They start with a company overview. They walk through every product feature in exhaustive detail. They cram in as many charts, bullet points, and customer logos as possible—all just in case someone might be interested.


When you see it like that, it’s no surprise that PowerPoint sales presentations have a bad reputation. They’re designed around the company creating them, not the buyer receiving them.


The best sales decks flip that script. They aren’t about everything you do, they’re about one thing: how you can help the customer move forward. They’re clear, compelling, and built to spark conversation, not to overwhelm your audience with detail.


Your sales deck should do one thing above all else: make the case for change. And that starts with thinking less like a seller and more like a storyteller.

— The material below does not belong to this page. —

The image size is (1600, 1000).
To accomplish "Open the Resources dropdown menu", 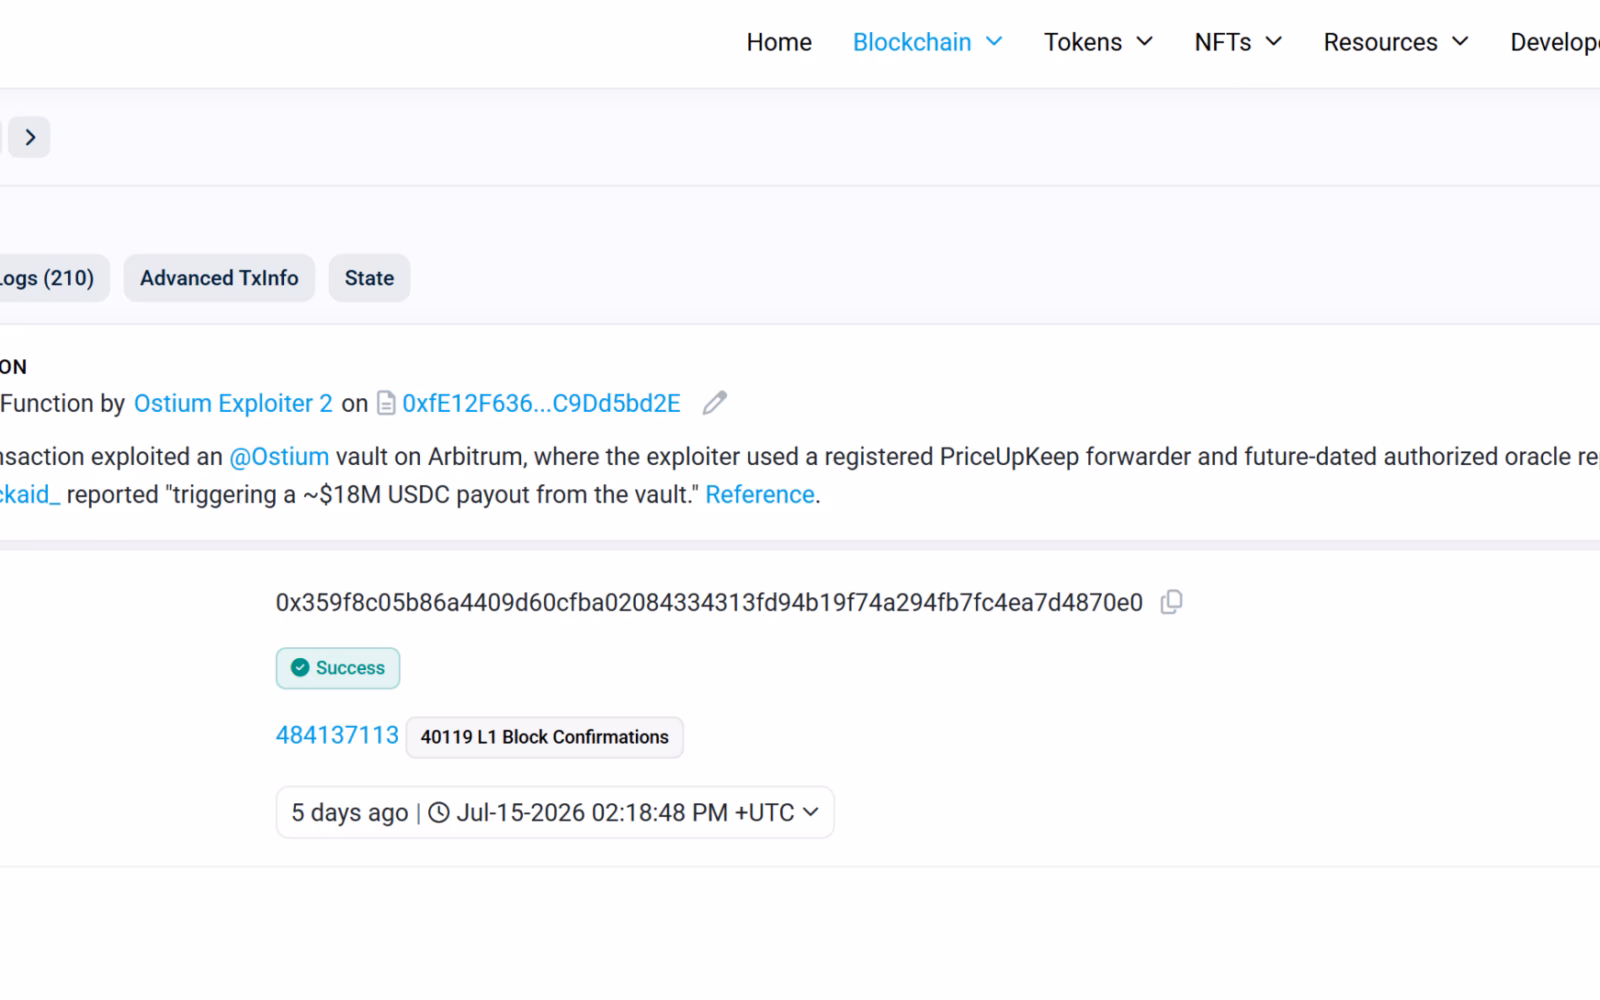I will [x=1396, y=42].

Why most sales decks fall flat

Too often, sales decks are overloaded with information. They try to:


  • Showcase every feature

  • Explain every detail

  • Prove every point


Sometimes good intentions can lead here, as most teams want to be thorough, helpful, and persuasive. Other times, it’s just convenience: the same deck gets repurposed for every presentation, with a few slides swapped in and out for each audience.

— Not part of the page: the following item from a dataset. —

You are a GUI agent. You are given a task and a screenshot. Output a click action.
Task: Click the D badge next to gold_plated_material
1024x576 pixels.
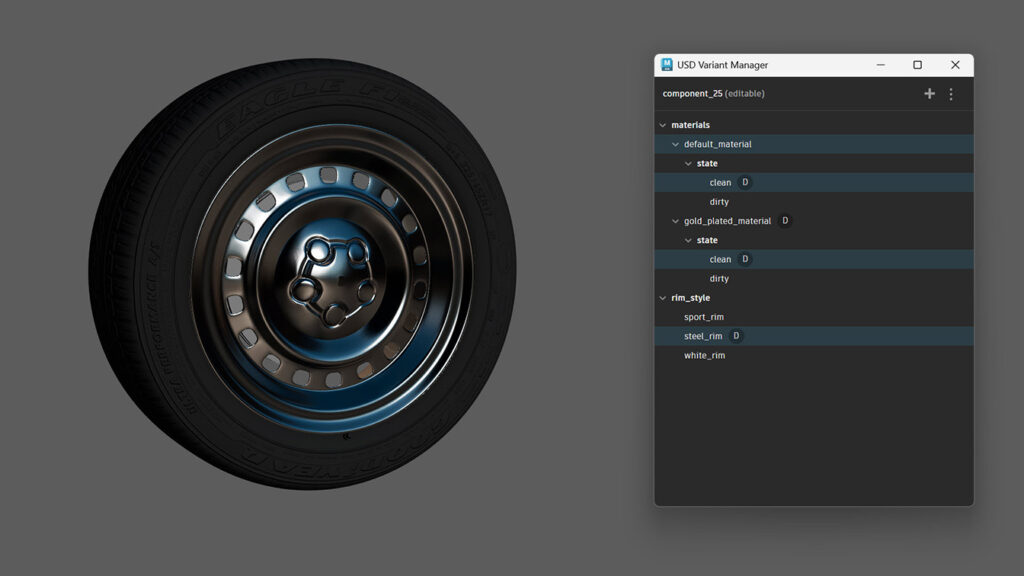pyautogui.click(x=783, y=220)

But no matter the reason, the result is usually the same: a bloated, me-first presentation that buries the story under a pile of facts. Instead of moving the conversation forward, the deck drags it down.

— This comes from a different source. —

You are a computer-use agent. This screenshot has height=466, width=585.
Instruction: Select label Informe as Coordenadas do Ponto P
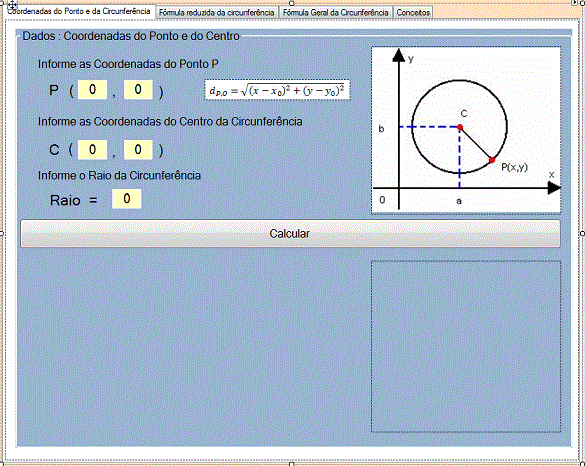click(x=128, y=64)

What should a great sales deck do instead?


  • Make the customer’s challenge the opening move

  • Show what’s at stake, and what’s possible

  • Focus on outcomes, not inputs


The job of your deck isn’t to explain everything. It’s to help your audience see a path forward—and believe that you’re the right partner to get them there. But you can’t do any of that unless you deeply understand who’s in the room.


So before you worry about slide order or storytelling frameworks, you need to start with a sharper question: What does your audience actually care about?


Start with your audience, not your offering

Most sales decks open with what the company does. And of course, who they are, how long they’ve been around, how many offices or employees they have—plus several other facts and figures the audience will forget the moment the slide changes.


But here’s the truth: your audience doesn’t care. At least not yet.


The starting point for a great sales deck isn’t your company or your product. It’s your audience’s context:


  • Are they the ultimate decision-maker or just gathering options?

  • What pressures are they under, internally and externally?

  • What do they want (or need) to hear from you?


Until you answer those questions, you’re just guessing. And when you guess, you fall back on safe defaults: the company overview, the list of awards, the longer list of features. You end up building a deck that’s really for you—not for them.


So what should you do instead? Think like your customer. Literally write down:


  • What are they walking into the room expecting?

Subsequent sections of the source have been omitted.